王様の耳は驢馬の耳

週一の更新で受け売りを書き散らしております。

「戦争学原論」を読んで その壱

f:id:bambaWEST:20170728154913p:plain

当ブログでは何度か戦争について取り上げてきたが、大半の人間にとって受け入れ難いものであったとおもう。つまり戦争には肯定的側面があるということである。興味があれば過去記事を参照していただきたい。

今回とりあげる「戦争学原論」の著者である石津朋之氏は、「戦争は人類が営む大きな社会的な活動である。」と持論を述べ、そこから改めて戦争について考え直すきっかけと思案する際の材料を与えてくれる。

また、日本において平和学は活発に議論されているが、戦争をタブー視するあまり、戦争の学問的研究やその教育水準も低い。海外では活発な議論がなされている戦争に関する学術的、学際的な学問領域が不在であり、その現状を少しでも改善し、「戦争学」を確立したいと考えている。

戦争をただただ悲惨なものとして忌避するのでなく、戦争を様々な観点から眺めることは重要である。予め断っておくが、戦争に勝利するための方法を論じた本ではない。では見ていこう。

 戦争は政治の道具であり、敵との政治的交渉の継続にすぎない

現在でもよく耳にする「戦争とは政治的交渉の一つ」という成句はクラウゼヴィッツが彼の著作である「戦争論」で述べたことだ。この思想は現在でも引き継がれ、今日の大方の人が抱く一般的な戦争観はこれを基礎としている。

また、「絶対戦争」という戦争の究極目的は敵戦力の殲滅であるとの概念を導出し、それに現実的修正が加わったものを「制限戦争」とする二つの戦争型を考えだした。彼は戦争の本質を「拡大された決闘」と捉え、ゆえに敵殲滅が究極目的であるため、戦争が手段であることを忘れて目的そのものになってしまうのはこのためであるという。
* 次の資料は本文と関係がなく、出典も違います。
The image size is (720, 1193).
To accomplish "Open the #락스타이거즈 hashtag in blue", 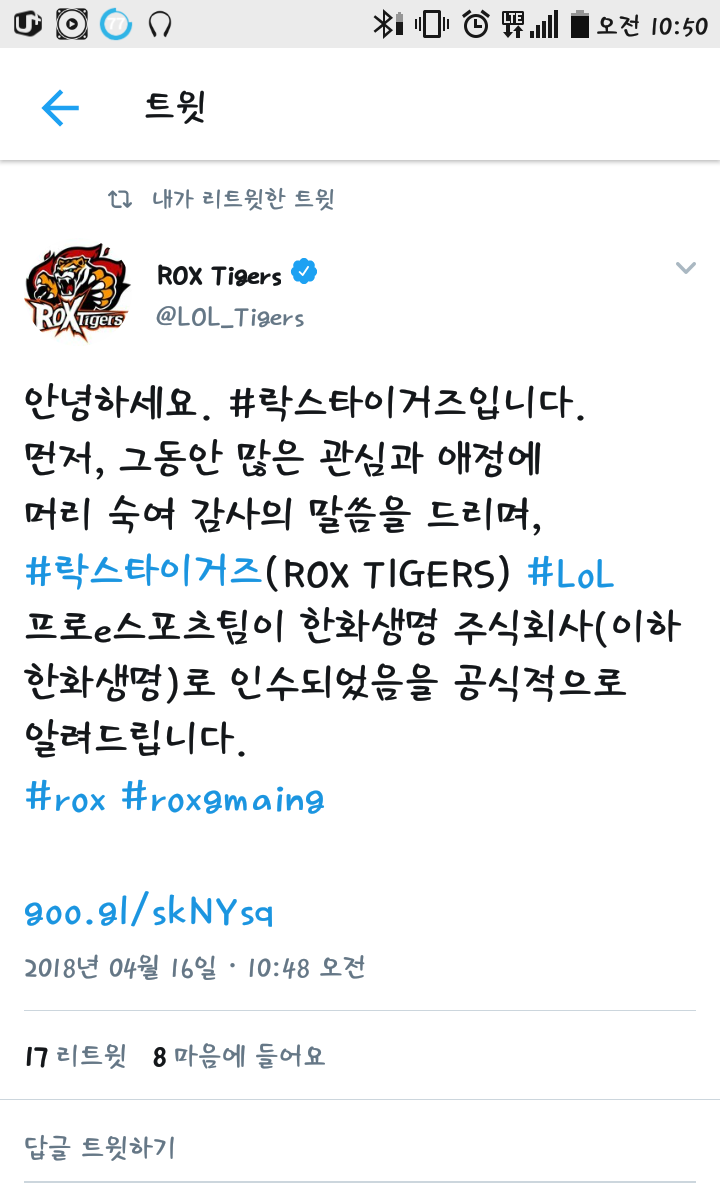I will point(144,571).
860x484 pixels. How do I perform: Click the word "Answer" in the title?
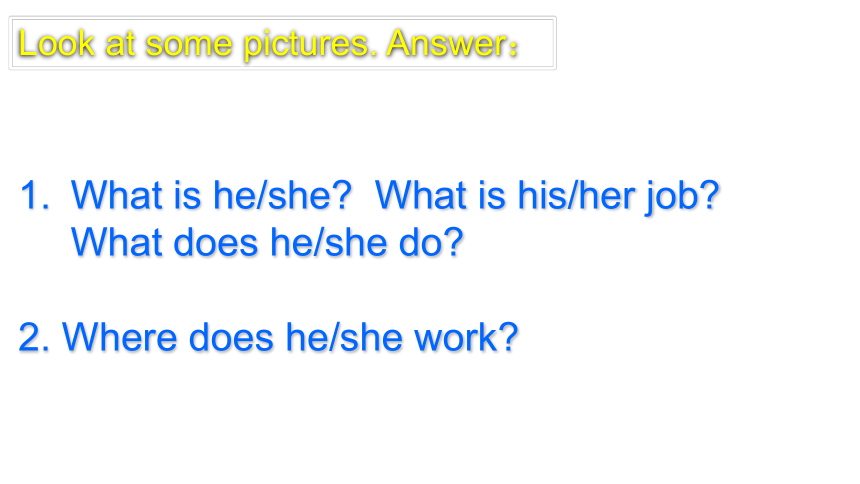(x=446, y=43)
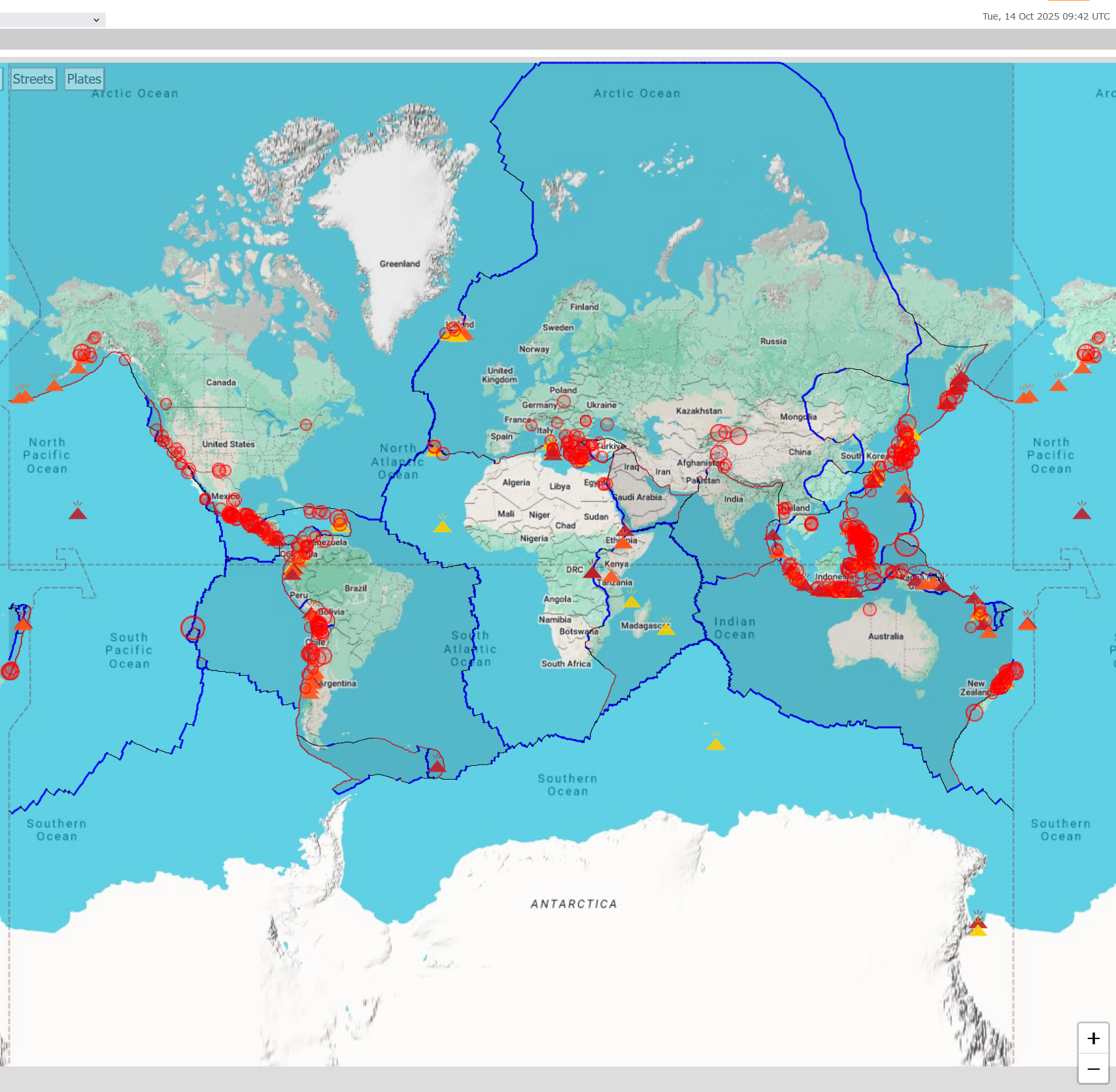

なお、クラウゼヴィッツに影響を受けた軍事史の草分け的存在にハンス・デルブリュックがいる。

 

戦争は政治的事象ではなく、文化的事象

戦争を政治という狭く合理的な枠組みのなかで捉えるのではなく、もっと広い文化的枠組みのなかでようやく理解できると主張したのが歴史家ジョン・キーガンである。彼はクラウゼヴィッツを批判して、戦争の生起は感情や本能からくるもので、国益などの合理的目的が前提ではないとした。

軍事学者マーチン・ファン・クレフェルトは戦争は危険や歓喜と隣り合わせであり、戦争が政治の延長ではなく、スポーツの延長としての側面があるという。事実、国際スポーツを戦争の代わりにならないかとの議論はいまだに根強い。スポーツの勝利者に与えられる最大の報酬は名誉である。これは戦争にも共通するところだろう。

戦争に勝利することで経済的政治的利益の側面は確かにあるが、これは現世に生きる人びとにおいて最大限に享受できるものだ。しかし名誉は後世の人びとにも現世同様に享受できる最大の喜びであることを考えれば、名誉こそが戦争目的として十分な動機となりうる。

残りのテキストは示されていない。